Subsections

Line search methods

The defining characteristic of a line search algorithm is to choose a search direction pk and then to find the minimum along that vector starting from θk (Nocedal and Wright, 1999). The distance travelled along pk is the step length αk and the parameter values for the next iteration are

 θk+1 = θk + αkpk. (14.7)

The line search algorithm determines the search direction pk whereas the value of αk is found using an auxiliary step-length selection algorithm.

The steepest descent algorithm

One of the simplest line search methods is the steepest descent algorithm. The search direction is simply the negative gradient, pk = - ∇fk, and hence the direction of maximal descent is always followed.

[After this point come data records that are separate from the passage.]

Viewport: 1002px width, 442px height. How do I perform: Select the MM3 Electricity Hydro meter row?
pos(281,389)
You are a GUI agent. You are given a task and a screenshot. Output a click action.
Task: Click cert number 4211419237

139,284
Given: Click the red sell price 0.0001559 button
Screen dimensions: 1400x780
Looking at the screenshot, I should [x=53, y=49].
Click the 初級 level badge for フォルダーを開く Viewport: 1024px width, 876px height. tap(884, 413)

This method is inefficient - the linear rate of convergence requires many iterations of the algorithm to reach the minimum and it is susceptible to being trapped on saddle points within the space.

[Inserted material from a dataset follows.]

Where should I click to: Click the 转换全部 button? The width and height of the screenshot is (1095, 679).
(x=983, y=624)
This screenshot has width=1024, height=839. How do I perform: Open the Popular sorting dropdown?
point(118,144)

The coordinate descent algorithm

The coordinate descent algorithms are a simplistic group of line search methods whereby the search directions alternate between vectors parallel to the parameter axes. For the back-and-forth coordinate descent the search directions cycle in one direction and then back again. For example for a three parameter model the search directions cycle θ1, θ2, θ3, θ2, θ1, θ2,, which means that each parameter of the model is optimised one by one. The method becomes less efficient when approaching the minimum as the step length αk continually decreases (ibid.).

The BFGS algorithm

The quasi-Newton methods begin with an initial guess of the Hessian and update it at each iteration using the function value and gradient. Therefore the benefits of using the quadratic model of (14.5) are obtained without calculating the computationally expensive Hessian. The Hessian approximation Bk is updated using various formulae, the most common being the BFGS formula (Fletcher, 1970; Shanno, 1970; Broyden, 1970; Goldfarb, 1970). The search direction is given by the equation pk = - Bk-1fk. The quasi-Newton algorithms can attain a superlinear rate of convergence, being superior to the steepest descent or coordinate descent methods.

The Newton algorithm

The most powerful line search method when close to the minimum is the Newton search direction

 pk = - ∇2fk-1∇fk. (14.8)

This direction is obtained from the derivative of (14.5) which is assumed to be zero at the minimum of the quadratic model. The vector pk points from the current position to the exact minimum of the quadratic model of the space. The rate of convergence is quadratic, being superior to both linear and superlinear convergence. The technique is computationally expensive due to the calculation of the Hessian. It is also susceptible to failure when optimisation commences from distant positions in the space as the Hessian may not be positive definite and hence not convex, a condition required for the search direction both to point downhill and to be reasonably oriented. In these cases the quadratic model is a poor description of the space. This algorithm is also known as the Newton-Raphson method.